Calabaza asada, el sabor de una receta valenciana en tu plato

Es uno de los platos tradicionales valencianos y se prepara en las tres provincias de la Comunidad Valenciana, pero también en muchos otros puntos de la geografía española. Tiene como protagonista absoluto uno de los frutos del otoño más popular, que no hace tanto se convertía en el centro de muchas fiestas gastronómicas valencianas y hoy se sirve en restaurantes de lujo, con variaciones pero manteniendo el espíritu de la receta tradicional.

Para hacer la “carabassa torrà” no hace falta mucha preparación, sino solo una calabaza de buen tamaño y tener listo el horno. En algunos pueblos se llevaba la mitad de la calabaza al horno de pan, donde se aprovechaba el horno antes de que se enfriara del todo, durante la mañana y una vez terminado de hacerse el pan. De esta manera se asaban con fuego de leña, a una temperatura más baja y se asaba poco a poco, consiguiendo un sabor realmente bueno.

La calabaza asada es un plato típico de la Comunidad Valenciana, que se suele tomar de postre, aprovechando el sabor dulce de la esponjosa carne de este fruto del otoño

Lo primero que se ha de hacer es abrir la calabaza por la mitad. Es complicado, ya que tiene una piel muy dura y se ha de contar con un cuchillo grande y bien afiliado. Y sobre todo hay que procurar no hacerse daño. Lo ideal es dejar dos partes iguales para que queden igualadas. Hay quien prefiere asarla con las semillas y otras las quitan antes de ponerla en el horno. Realmente, es cuestión de gusto, ya que su presencia no cambia para nada el sabor.

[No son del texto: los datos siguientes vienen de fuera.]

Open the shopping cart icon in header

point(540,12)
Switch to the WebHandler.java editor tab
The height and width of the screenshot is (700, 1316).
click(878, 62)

El horno ha de precalentarse a 160º, preferentemente con calor arriba y abajo, sin aire. La bandeja la cubriremos con papel para hornear, de manera que quedará protegida de las manchas que produce el jugo de calabaza al hervir. La pieza ha de hornearse durante una hora, aproximadamente, a 160-170 grados, mientras se va controlando para quede esponjosa y no se hornee demasiado. Una vez se ha superado la hora de horneado, se ha de aumentar la temperatura hasta los 180º y poner el horno con aire, además del calor arriba y abajo.

En cuanto se vea que la calabaza está dorada, ya se puede sacar del horno y dejar enfriar. En cuanto esté fría, se puede conservar en la nevera y al servir, se puede calentar un poco para hacer que aumente su sabor. Si no es muy dulce, se puede solucionar añadiendo un poco de miel al servir. Y ya tenemos uno de los postres y meriendas más tradicionales, sanos y ricos de la cocina valenciana.